Sunday, August 27th, 2006I just launched the English language version of my Django-powered travel portal, trogger.de. The newly-launched English version is at trogger.info.

For those who haven’t yet checked out trogger, trogger is a travel-oriented Web community site, where users can maintain travel blogs, post travel reports, share holiday insider tips and publish photo albums. The most recent extension to the trogger platform has been the addition of video blogging support, allowing users to upload and attach video files to their blog entries.
Both portals, the .de and the .info one, are powered by the same application. For the English version I translated the HTML templates and other literal strings using Django’s built-in internationalization (i18n) support.
In fact, the whole translation process has been pretty straightforward and hassle-free (even though it was a lot of mind-numbing work).
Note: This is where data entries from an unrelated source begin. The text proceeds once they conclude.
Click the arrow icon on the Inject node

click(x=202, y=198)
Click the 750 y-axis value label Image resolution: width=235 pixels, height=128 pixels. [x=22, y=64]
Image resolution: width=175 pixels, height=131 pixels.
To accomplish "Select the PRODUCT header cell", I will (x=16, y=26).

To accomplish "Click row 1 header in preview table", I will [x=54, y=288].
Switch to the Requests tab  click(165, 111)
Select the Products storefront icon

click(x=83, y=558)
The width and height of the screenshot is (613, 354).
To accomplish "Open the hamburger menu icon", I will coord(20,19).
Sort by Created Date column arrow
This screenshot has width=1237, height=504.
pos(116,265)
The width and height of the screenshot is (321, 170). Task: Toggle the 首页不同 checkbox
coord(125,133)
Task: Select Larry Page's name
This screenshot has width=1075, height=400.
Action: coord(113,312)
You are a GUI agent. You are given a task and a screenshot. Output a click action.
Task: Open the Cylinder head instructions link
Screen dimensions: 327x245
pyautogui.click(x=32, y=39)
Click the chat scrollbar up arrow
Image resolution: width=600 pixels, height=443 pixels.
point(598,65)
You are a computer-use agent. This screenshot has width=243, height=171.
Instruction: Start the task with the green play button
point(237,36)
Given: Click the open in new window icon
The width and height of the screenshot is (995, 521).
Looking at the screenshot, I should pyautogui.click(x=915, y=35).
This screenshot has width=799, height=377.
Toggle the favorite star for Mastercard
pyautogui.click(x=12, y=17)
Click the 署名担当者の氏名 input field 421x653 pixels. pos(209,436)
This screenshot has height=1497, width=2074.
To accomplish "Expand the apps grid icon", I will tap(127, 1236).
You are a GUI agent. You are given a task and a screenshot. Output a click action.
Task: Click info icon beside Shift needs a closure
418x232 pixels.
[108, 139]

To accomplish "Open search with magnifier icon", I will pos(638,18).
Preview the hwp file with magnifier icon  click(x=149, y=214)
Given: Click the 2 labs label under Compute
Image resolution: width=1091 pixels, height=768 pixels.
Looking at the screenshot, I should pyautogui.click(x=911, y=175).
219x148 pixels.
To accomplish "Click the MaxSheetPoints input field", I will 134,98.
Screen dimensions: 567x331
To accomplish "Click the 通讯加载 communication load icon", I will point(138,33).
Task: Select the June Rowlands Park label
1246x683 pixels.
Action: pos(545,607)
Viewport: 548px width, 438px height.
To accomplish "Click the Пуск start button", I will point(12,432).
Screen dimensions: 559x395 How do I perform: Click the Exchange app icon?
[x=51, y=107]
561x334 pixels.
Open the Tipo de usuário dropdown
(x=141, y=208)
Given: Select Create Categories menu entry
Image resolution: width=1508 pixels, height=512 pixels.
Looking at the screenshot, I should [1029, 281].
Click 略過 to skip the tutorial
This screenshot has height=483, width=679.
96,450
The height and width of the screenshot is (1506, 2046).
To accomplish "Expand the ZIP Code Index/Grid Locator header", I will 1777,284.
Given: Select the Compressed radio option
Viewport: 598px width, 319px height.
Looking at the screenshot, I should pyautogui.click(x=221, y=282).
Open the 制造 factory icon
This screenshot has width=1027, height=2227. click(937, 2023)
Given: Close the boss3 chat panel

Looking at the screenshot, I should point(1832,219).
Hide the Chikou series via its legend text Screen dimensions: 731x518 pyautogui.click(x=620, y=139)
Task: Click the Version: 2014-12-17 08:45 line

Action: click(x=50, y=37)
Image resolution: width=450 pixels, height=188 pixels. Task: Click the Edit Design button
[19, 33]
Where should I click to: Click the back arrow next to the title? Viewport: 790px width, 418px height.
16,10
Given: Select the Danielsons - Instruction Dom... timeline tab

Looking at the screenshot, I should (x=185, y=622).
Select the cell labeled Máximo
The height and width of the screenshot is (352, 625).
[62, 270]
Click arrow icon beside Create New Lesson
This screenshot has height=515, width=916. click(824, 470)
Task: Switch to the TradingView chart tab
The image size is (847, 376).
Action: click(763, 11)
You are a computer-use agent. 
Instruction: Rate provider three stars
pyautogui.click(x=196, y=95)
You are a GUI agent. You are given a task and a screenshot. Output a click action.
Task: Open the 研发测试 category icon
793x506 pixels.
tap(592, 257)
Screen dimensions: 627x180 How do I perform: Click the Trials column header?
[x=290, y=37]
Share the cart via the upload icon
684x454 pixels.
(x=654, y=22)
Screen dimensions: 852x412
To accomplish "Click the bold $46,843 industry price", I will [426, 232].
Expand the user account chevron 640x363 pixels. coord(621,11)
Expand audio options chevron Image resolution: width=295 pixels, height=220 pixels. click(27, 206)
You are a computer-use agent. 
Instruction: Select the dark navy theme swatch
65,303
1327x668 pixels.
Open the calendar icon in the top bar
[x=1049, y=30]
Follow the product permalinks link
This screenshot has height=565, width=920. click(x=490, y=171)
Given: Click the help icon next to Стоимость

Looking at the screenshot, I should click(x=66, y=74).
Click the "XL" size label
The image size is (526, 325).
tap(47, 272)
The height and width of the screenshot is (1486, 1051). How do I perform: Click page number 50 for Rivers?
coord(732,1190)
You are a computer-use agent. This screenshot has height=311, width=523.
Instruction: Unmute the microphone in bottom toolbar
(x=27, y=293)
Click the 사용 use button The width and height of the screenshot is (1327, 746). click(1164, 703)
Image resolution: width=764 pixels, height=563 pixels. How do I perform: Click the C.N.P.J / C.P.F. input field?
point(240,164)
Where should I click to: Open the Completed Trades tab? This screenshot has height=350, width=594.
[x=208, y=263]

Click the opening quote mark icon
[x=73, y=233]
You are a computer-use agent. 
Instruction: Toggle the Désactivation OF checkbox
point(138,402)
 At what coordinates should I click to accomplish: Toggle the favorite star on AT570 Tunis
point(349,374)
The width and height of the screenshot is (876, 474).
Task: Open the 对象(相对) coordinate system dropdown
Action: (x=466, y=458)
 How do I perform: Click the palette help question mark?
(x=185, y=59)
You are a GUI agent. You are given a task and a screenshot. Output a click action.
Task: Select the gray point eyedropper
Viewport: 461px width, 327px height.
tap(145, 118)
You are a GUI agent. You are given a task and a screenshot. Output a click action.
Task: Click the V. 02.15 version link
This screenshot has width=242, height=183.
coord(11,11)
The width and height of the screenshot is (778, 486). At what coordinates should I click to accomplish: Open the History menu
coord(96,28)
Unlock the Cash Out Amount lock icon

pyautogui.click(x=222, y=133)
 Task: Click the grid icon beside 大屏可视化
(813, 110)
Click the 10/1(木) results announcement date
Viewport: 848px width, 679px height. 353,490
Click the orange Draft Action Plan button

Django provides a tool to extract string literals, or translation IDs, from the application’s source code as well as from the HTML templates. The extracted strings are stored in “.po” files which can be translated and later compiled into resource files which are used when rendering the page content. The “.po” format is actually not a Django invention. It’s used throughout the Linux world, courtesy of the gettext package. To me, that’s a sure sign of a mature framework: Don’t reinvent the wheel, if what’s there is already the best tool for the job.
Luckily, this standard support for internationalization means that I had a good tool on my Linux box already which I could use to translate the Strings: KBabel. KBabel frees you from the hassle of fiddling with the .po file text format. Going through the translation file is just a matter of repetitive “Ctrl-Shift-PageDn” to get to the next untranslated string and then translating that. Piece of cake!
Currently, the two portals, trogger.de and trogger.info share the same hosted server. I opted to make them two almost completely separate installations, though, to give me the freedom of moving one of them to its own server later on, if bandwidth or disk usage requires it. So, I use Apache’s Virtual Host support to separate the two Django applications. Actually, both installations share the same implementation code. I’m just using the Virtual Host configuration to distinguish between two different settings files, with different database names, different language settings and media directories. This way I only need to maintain the one installation and can keep that up-to-date in a single go, while I keep full flexibility. The Django documentation is really helpful in getting this all set up and running.
So — please check out trogger.info. Participate in the discussions, post your holiday experiences, videos and holiday snaps.